Danny and Pip hoisted their pistols and blazed away at the approaching zombies. Skulls popped, growls ceased, and the undead fell, as the duo unleashed a continuous spray of bullets.
Behind them, Simon kept a lookout over the stairs with his gun clamped between his knees and his hands over his ears to muffle the deafening noise of gunfire. The volley of bullets seemed to last forever as an apparently endless procession of zombies came out of the room. When the shooting finally stopped, Simon stood between Danny and Pip and looked down the landing, amazed. A sea of bodies lay before them, and the walls ran red with blood, brains and God-knows-what. He gasped when he saw something stirring under the pile of corpses and pointed a shaking finger towards it. A yellow head, mottled with liver spots, poked through the bodies and hissed at them.

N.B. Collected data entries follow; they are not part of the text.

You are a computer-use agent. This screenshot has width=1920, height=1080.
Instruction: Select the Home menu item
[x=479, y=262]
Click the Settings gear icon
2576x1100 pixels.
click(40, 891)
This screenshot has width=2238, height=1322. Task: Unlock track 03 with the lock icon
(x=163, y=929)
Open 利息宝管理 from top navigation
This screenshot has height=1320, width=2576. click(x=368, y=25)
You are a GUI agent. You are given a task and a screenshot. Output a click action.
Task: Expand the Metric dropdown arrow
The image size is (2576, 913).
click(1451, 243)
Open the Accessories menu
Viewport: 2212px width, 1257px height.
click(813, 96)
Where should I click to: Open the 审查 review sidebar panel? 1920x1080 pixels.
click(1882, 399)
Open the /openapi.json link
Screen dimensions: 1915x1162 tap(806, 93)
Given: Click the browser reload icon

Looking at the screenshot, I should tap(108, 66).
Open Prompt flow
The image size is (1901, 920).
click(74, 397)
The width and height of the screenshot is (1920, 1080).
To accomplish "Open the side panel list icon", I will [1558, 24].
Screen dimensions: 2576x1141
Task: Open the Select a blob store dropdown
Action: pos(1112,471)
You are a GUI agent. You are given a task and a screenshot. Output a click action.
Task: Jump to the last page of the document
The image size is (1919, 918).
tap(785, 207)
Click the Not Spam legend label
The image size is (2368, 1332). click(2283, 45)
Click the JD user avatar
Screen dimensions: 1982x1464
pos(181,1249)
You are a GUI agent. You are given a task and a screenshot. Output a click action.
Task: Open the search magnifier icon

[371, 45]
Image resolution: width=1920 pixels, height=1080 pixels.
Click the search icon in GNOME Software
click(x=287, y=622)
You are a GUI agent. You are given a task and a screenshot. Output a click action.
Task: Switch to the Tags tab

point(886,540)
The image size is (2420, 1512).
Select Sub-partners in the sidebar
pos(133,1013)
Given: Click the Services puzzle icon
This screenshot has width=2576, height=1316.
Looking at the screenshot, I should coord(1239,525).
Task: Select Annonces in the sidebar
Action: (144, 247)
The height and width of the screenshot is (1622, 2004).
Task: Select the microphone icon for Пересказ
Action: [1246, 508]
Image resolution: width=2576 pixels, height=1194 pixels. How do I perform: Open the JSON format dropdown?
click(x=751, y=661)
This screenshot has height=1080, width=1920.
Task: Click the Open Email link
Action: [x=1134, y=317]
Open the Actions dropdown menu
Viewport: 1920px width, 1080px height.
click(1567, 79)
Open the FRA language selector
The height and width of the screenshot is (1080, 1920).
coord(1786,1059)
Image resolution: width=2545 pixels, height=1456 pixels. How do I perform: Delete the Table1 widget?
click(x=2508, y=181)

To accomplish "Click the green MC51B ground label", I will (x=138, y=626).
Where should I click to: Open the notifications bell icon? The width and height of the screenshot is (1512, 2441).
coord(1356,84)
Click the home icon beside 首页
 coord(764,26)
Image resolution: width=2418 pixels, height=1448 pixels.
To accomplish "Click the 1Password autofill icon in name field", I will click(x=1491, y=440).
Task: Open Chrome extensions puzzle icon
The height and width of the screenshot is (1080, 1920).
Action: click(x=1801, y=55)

Danny and Pip simultaneously fired, and the skull exploded, leaving the exposed top of the spinal cord pointing upwards like vertical waymarker.
“Onwards,” Danny said, stepping over the scattered bodies. “Let’s finish this once and for all.”
He stopped outside the Preacher’s apartment and reloaded both guns. Pip did the same, and Simon followed behind her, holding the gun he was yet to fire. All of them unaware of the next wave of zombies slowly coming in from the outside, instinctively drawn by the sound of gunfire and the prospect of a meal.